(Items listed in a dataset)
=== Section Start ===

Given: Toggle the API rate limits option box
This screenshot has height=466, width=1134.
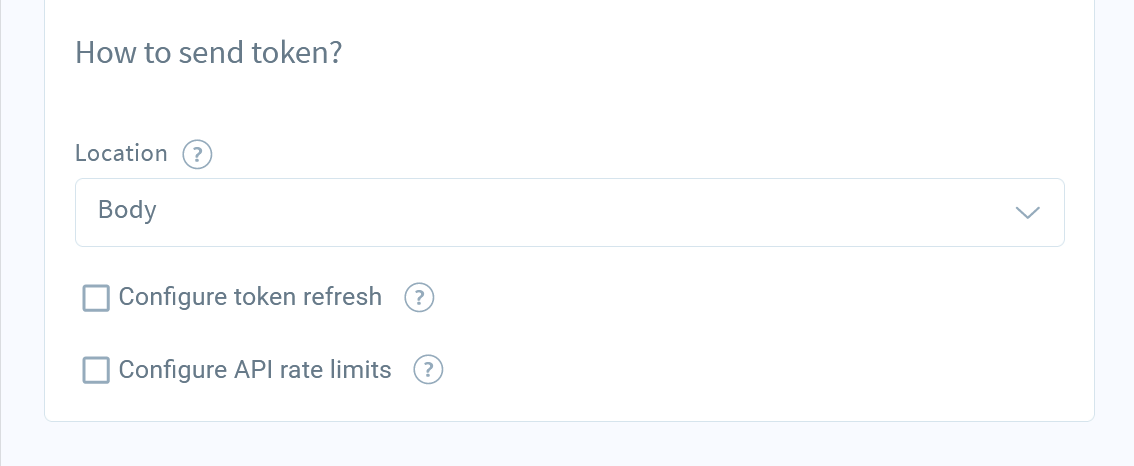Looking at the screenshot, I should (x=96, y=370).
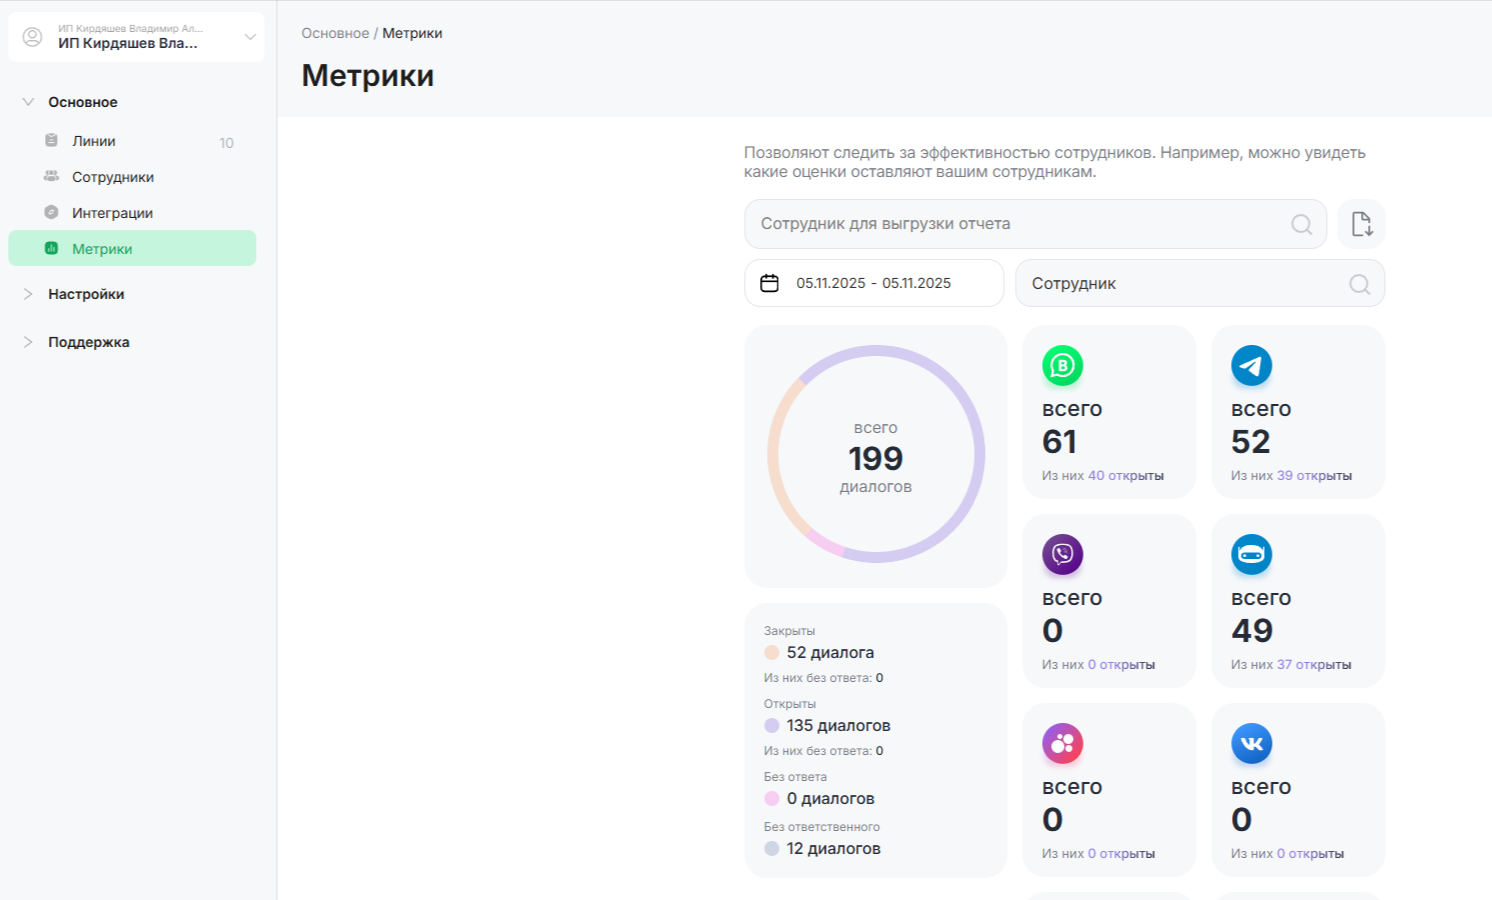Click search icon in Сотрудник filter
The width and height of the screenshot is (1492, 900).
pos(1359,284)
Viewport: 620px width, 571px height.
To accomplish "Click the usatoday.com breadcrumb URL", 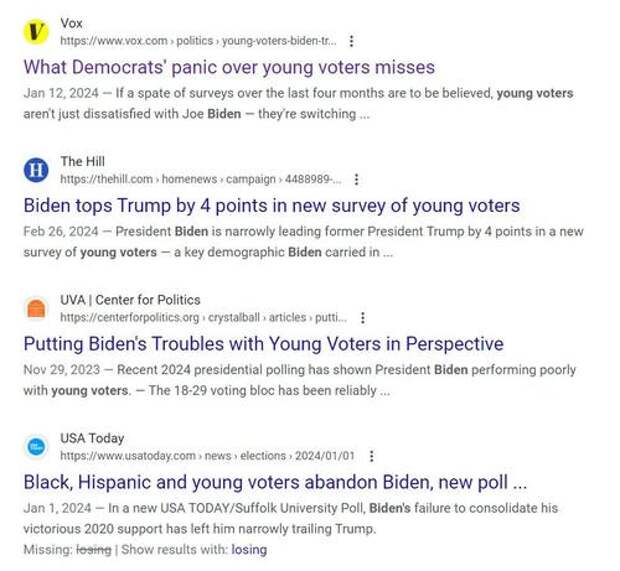I will (207, 455).

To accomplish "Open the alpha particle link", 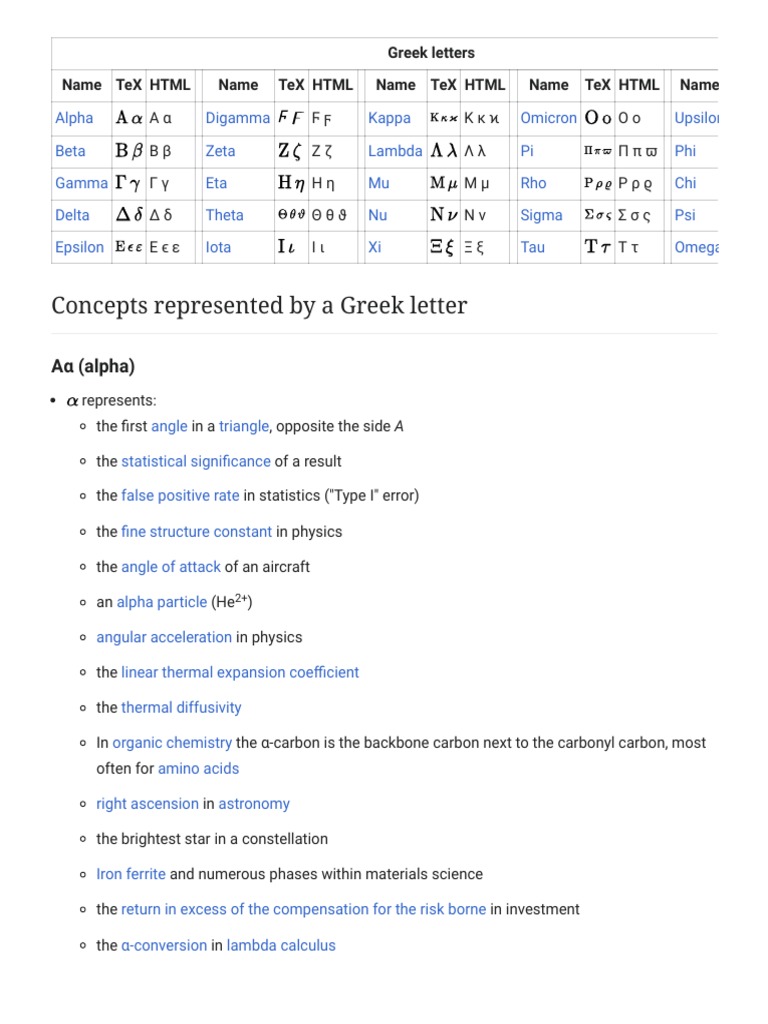I will click(x=162, y=602).
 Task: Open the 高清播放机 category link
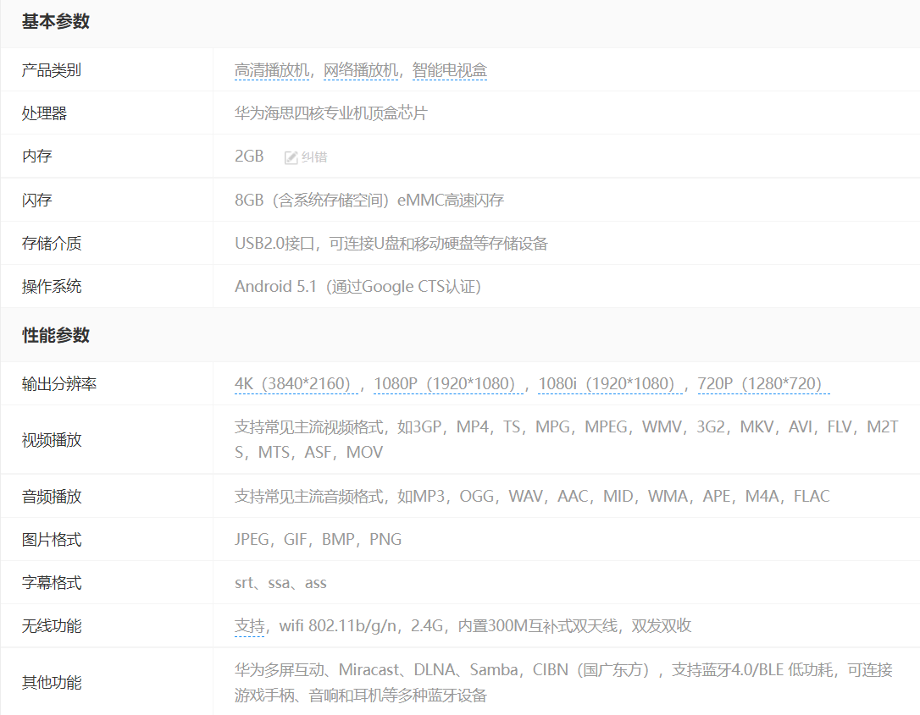(271, 70)
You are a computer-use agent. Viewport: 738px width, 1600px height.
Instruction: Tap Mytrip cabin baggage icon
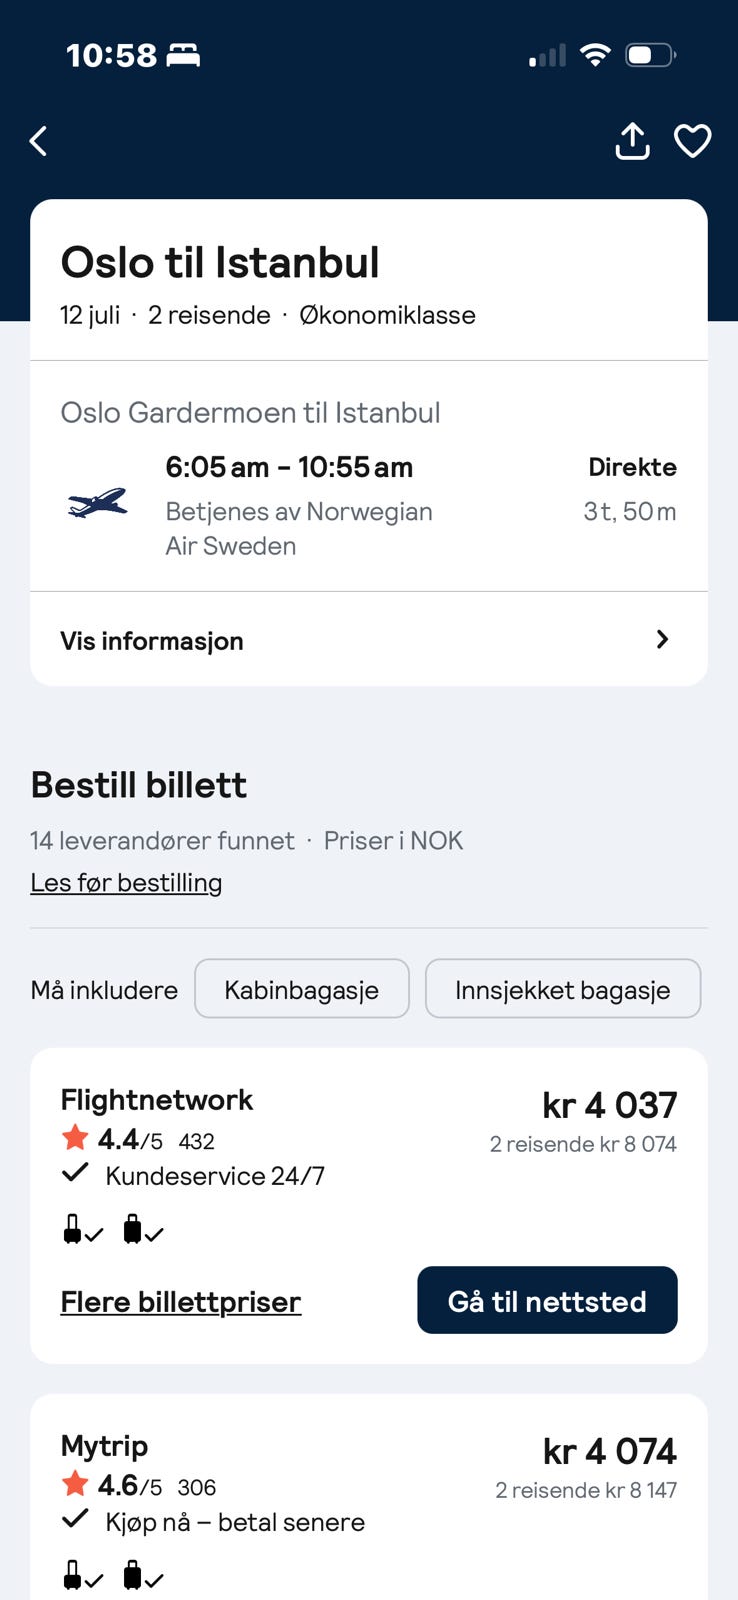(x=83, y=1576)
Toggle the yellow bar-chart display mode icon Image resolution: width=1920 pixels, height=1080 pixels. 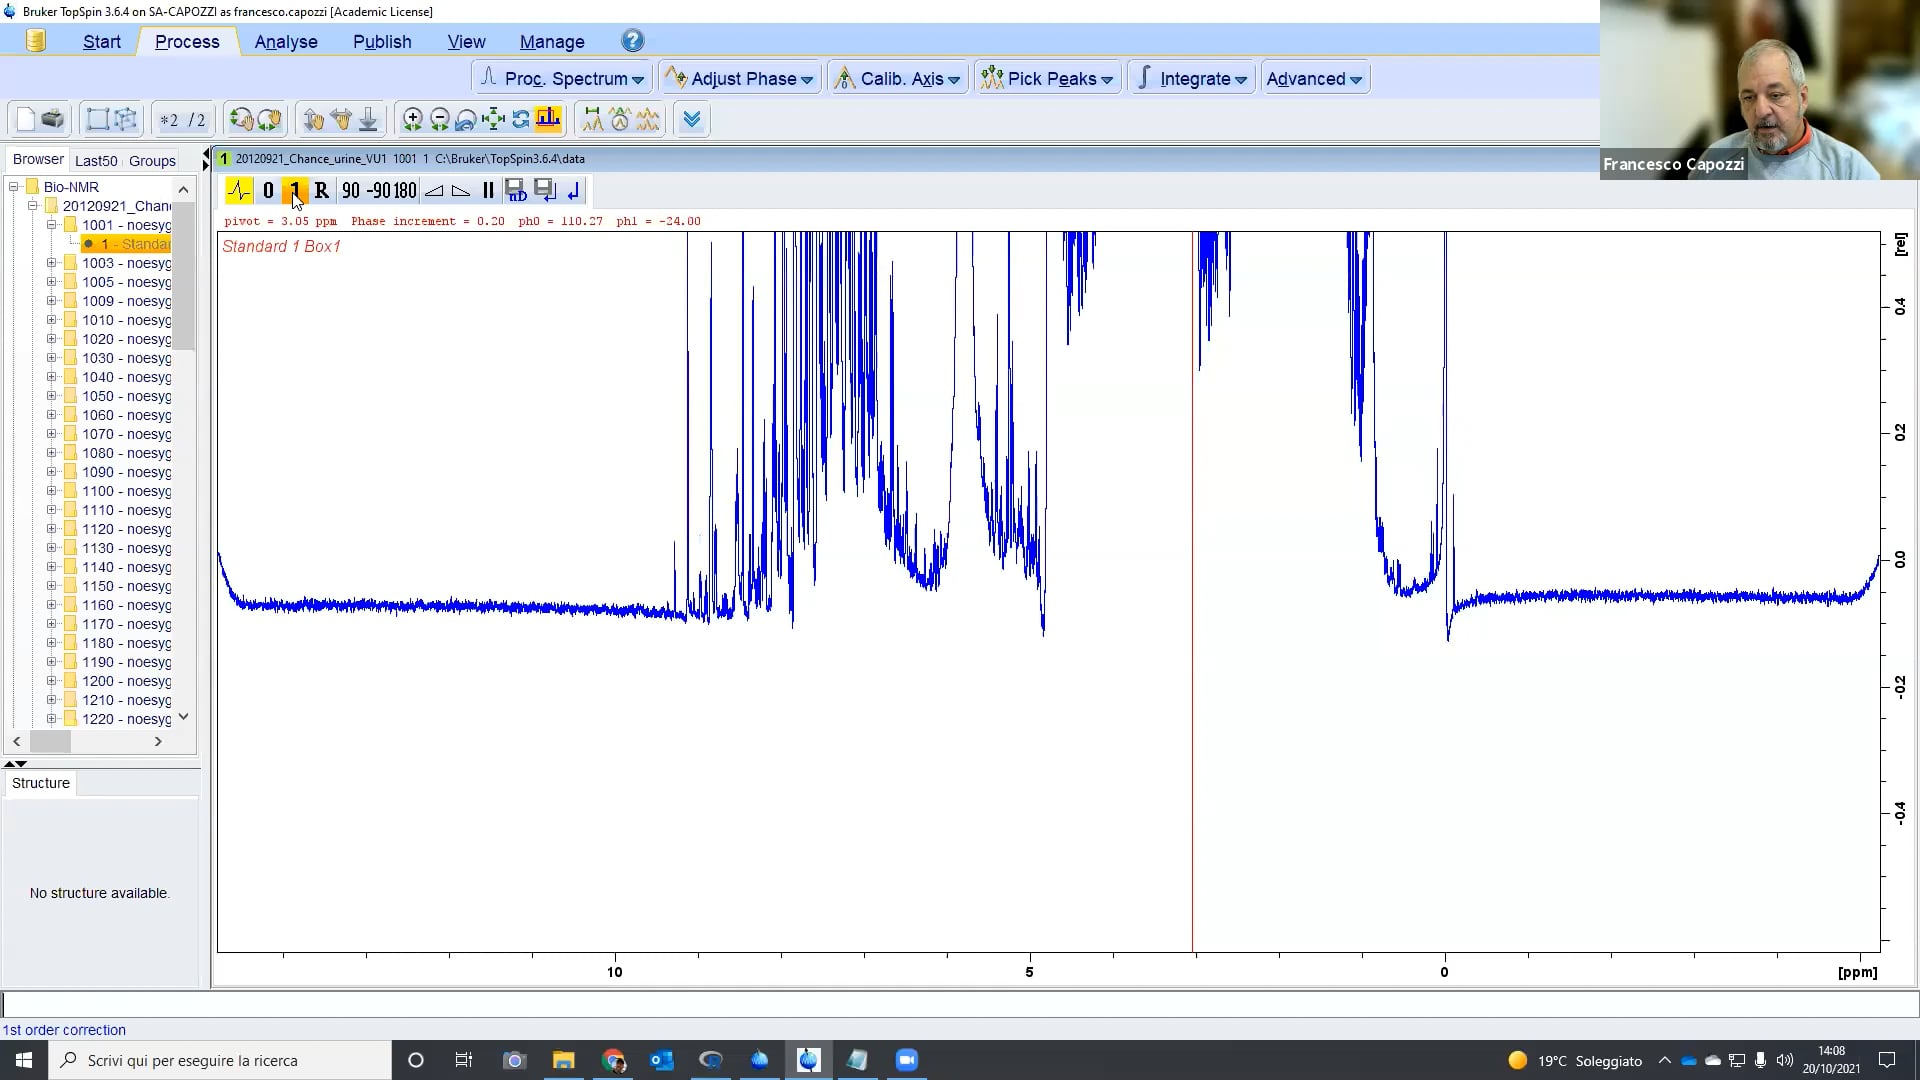tap(548, 120)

=== Section End ===

#### TASK DIRECTIONS:
In the lines above, find the word "Viewport" and copy each line that contains it.

#### OUTPUT FOR THIS TASK:
Viewport: 620px width, 571px height.
You are a computer-use agent. Viewport: 738px width, 1600px height.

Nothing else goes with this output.